La guerre civile en Algérie a -un temps- attiré vers le Maghreb nombre de spécialistes français de l’islam politique -certains ignorant préalablement tout de cette terre. Ils s’y sont ensuite trouvés en première ligne lors du printemps arabes de 2011. La victoire électorale des islamistes à Tunis, et la présidence de Moncef Marzouki (2011-2014) -militant des droits de l’Homme passé à l’islamisme- ont attiré à lui des « conseillers politiques » français, certains étant très écoutés par les Frères musulmans. Mais quand les Tunisiens sont revenus en 2014, par un vote démocratique, au nationalisme bourguibien (certes en partie trahi dès le lendemain des élections), la révolution en Syrie et ses promesses de « République islamique », ont fait repartir vers l’Orient ces oiseaux migrateurs.
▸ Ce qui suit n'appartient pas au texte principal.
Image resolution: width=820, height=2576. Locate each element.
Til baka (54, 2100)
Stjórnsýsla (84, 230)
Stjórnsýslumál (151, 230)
Une demi-douzaine d’intellectuels, bien en cour au Quai d’Orsay et à l’Élysée sous F. Hollande, a alors fait dérailler la diplomatie française, poussant en vain à la guerre contre Damas, coupant tout lien avec ce régime (cause directe des attentats en France de 2015 et 2016), ruinant l’influence française au Proche-Orient, et ayant a minima fermé les yeux sur le transit de centaines de jeunes Français vers le djihad et la mort.
Le désintérêt intellectuel et politique français vis-à-vis de la si difficile construction de la première démocratie arabe, en Tunisie -qui ne résiste que par le combat isolé et acharné des laïcs et des femmes contre la triple mâchoire des Frères musulmans, de l’affairisme et de l’embargo arabe qui ruinent le pays et dévastent sa société-, est l’ultime manifestation du deuil inassouvi de nos modernes pour une « belle république islamique arabe sunnite ». Gageons que le silence devant le sort funeste du Liban -État failli et ruiné- est imputable aux mêmes ressorts : l’aide décisive du Hezbollah a sauvé Bachar El Assad. Il est des vengeances inexpiables.
Dans ce Grand Jeu du XXIe siècle, les petits cercles que nous avons évoqués, souvent aux franges de l’Université et de l’écosystème intellectuel à la française, peuvent sembler anecdotiques. C’est oublier la place si particulière de la France dans les rapports euro-arabes. Ceux qui en parlent le mieux sont les chrétiens d’Orient et les démocrates arabes que nous avons désespérés ; mais aussi les djihadistes qui ont réservé à la France 44% des attentats islamistes commis en Europe.